Il le fit reposer; et après l'avoir bien régalé, il lui demanda en particulier ce qui l'amenait à Valence, et s'il se proposait d'y faire un long séjour. J'y serai le moins de temps qu'il me sera possible, lui répondit le Tolédan : j'y passe seulement pour aller gagner la mer, et m'embarquer dans le premier vaisseau qui s'éloignera des côtes d'Espagne; car je me mets peu en peine dans quel lieu du monde j'achèverai le cours d'une vie infortunée, pourvu que ce soit loin de ces funestes climats.

Que dites-vous? répliqua don Fadrique avec surprise : qui peut vous révolter contre votre patrie, et vous faire haïr ce que tous les hommes aiment naturellement? Après ce qui m'est arrivé, repartit le Tolédan, mon pays m'est odieux, et je n'aspire qu'à le quitter pour jamais. Ah! seigneur cavalier, s'écria Mendoce attendri de compassion, que j'ai d'impatience de connaître vos malheurs! si je ne puis soulager vos peines, je suis du moins disposé à les partager. Votre physionomie m'a d'abord prévenu pour vous, vos manières me charment, et je sens que je m'intéresse déjà vivement à votre sort.

C'est la plus grande consolation que je puisse recevoir, seigneur don Fadrique, répondit le Tolédan; et pour reconnaître en quelque sorte les bontés que vous me témoignez, je vous dirai aussi qu'en vous voyant tantôt avec don Alvaro Ponce, j'ai penché de votre côté. Un mouvement d'inclination, que je n'ai jamais senti à la première vue de personne, me fit craindre que dona Theodora ne vous préférât votre rival; et j'eus de la joie lorsqu'elle se fut déterminée en votre faveur. Vous avez, depuis, si bien fortifié cette première impression, qu'au lieu de vouloir vous ca

cher mes ennuis, je cherche à m'épancher, et trouve une douceur secrète à vous découvrir mon âme : apprenez donc mes malheurs.

Tolède m'a vu naître, et don Juan de Zarate est mon nom. J'ai perdu, presque dès mon enfance, ceux qui m'ont donné le jour; de manière que je commençai de bonne heure à jouir de quatre mille ducats de rente qu'ils m'ont laissés.

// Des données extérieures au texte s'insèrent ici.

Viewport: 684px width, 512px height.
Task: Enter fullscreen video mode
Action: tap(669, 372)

Comme je pouvais disposer de ma main, et que je me croyais assez riche pour ne devoir consulter que mon cœur dans le choix que je ferais d'une femme, j'épousai une fille d'une beauté parfaite, sans m'arrêter au peu de bien qu'elle avait, ni à l'inégalité de nos conditions : j'étais charmé de mon bonheur; et pour mieux goûter le plaisir de posséder une personne que j'aimais, je la menai, peu de jours après mon mariage, à une terre que j'ai à quelques lieues de Tolède.

Nous y vivions tous deux dans une union charmante, lorsque le duc de Naxera, dont le château est dans le voisinage de ma terre, vint, un jour qu'il chassait, se rafraî chir chez moi. Il vit ma femme, et en devint amoureux : je le crus du moins; et ce qui acheva de me le persuader, c'est qu'il rechercha bientôt mon amitié avec empressement, ce qu'il avait jusque-là fort négligé : il me mit de ses parties de chasse, me fit force présents, et encore plus d'offres de services.

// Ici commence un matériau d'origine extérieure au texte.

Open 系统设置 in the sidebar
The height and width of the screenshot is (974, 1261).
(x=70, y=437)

Je fus d'abord alarmé de sa passion; je pensai retourner à Tolède avec mon épouse; et le ciel sans doute m'inspirait cette pensée effectivement, si j'eusse ôté au duc toutes les occasions de voir ma femme, j'aurais évité tous les malheurs qui me sont arrivés; mais la confiance que j'avais en elle me rassura. Il me parut qu'il n'était pas possible qu'une personne que j'avais épousée sans dot, et tirée d'un état obscur, fût assez ingrate pour oublier mes bontés. Hélas!

que je la connaissais mal! l'ambition et la vanité, qui sont deux choses si naturelles aux femmes, étaient les plus grands défauts de la mienne.

Dès que le duc eut trouvé moyen de lui apprendre ses sentiments, elle se sut bon gré d'avoir fait une conquête si importante. L'attachement d'un homme que l'on traitait d'Excellence chatouilla son orgueil, et remplit son esprit de fastueuses chimères : elle s'en estima davantage, et m'en aima moins. Ce que j'avais fait pour elle, au lieu d'exciter sa reconnaissance, ne fit plus que m'attirer ses mépris: elle me regarda comme un mari indigne de sa beauté, et il lui sembla que si ce grand seigneur, qui était épris de ses charmes, l'eût vue avant son mariage, il n'aurait pas manqué de l'épouser. Enivrée de ces folles idées, et séduite par quelques présents qui la flattaient, elle se rendit aux secrets empressements du duc.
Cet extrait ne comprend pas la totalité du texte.